# PROBLEM TO WORK ON
Starting at the line that contains "1000x666 pixels." and stopping after the line that contains "the 返回 back", transcribe the listing below exactly; do not include any pictures.

# RECORDS PROVIDED
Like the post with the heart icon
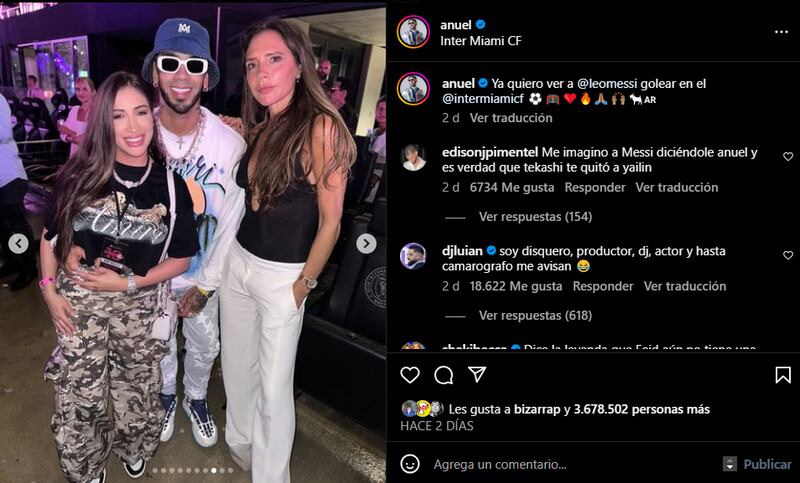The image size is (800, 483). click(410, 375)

--

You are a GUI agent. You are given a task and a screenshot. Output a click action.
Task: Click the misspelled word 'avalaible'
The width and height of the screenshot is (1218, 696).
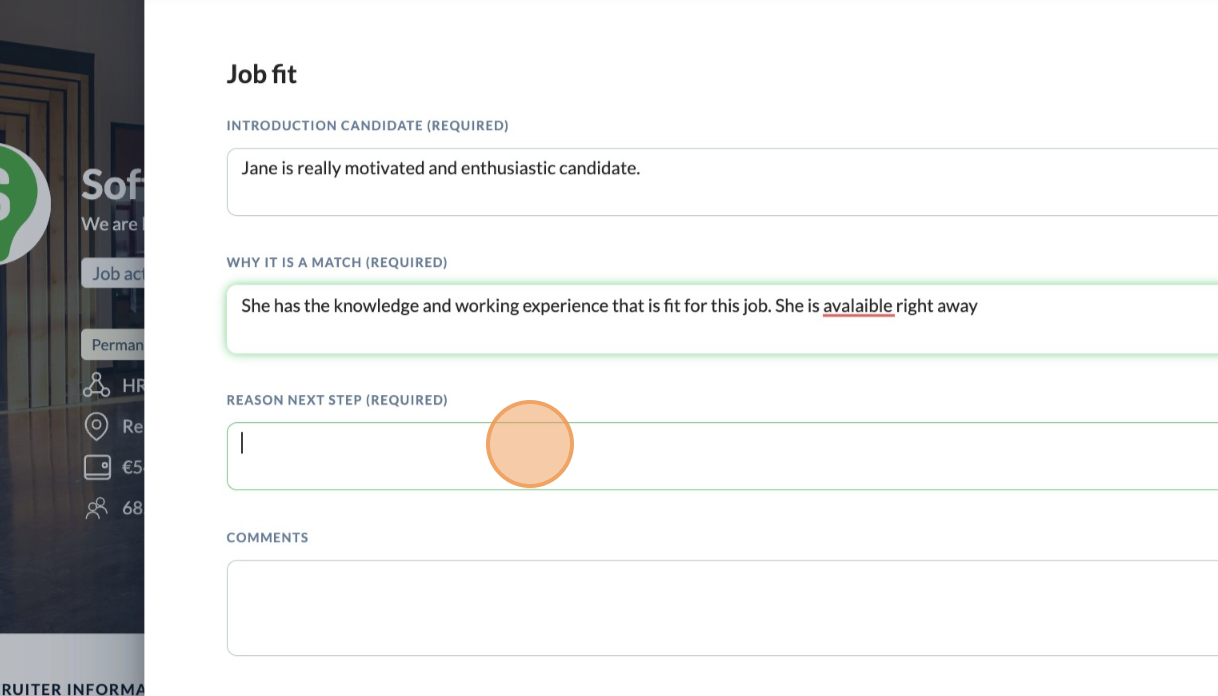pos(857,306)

...

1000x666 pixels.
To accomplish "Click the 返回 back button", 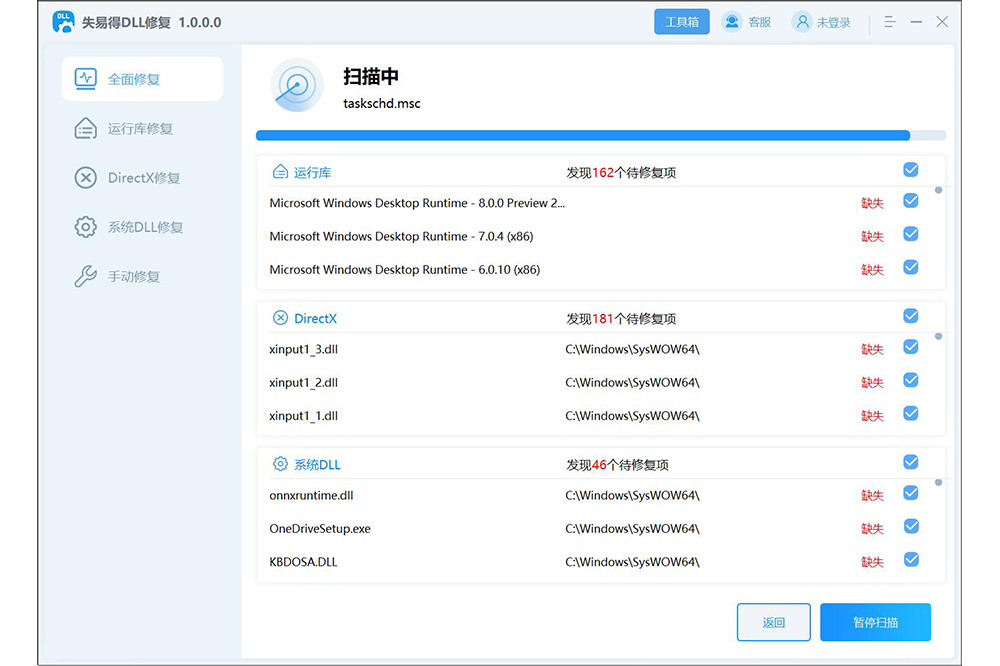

# TASK ANSWER
1000x666 pixels.
To accomplish "Click the 返回 back button", 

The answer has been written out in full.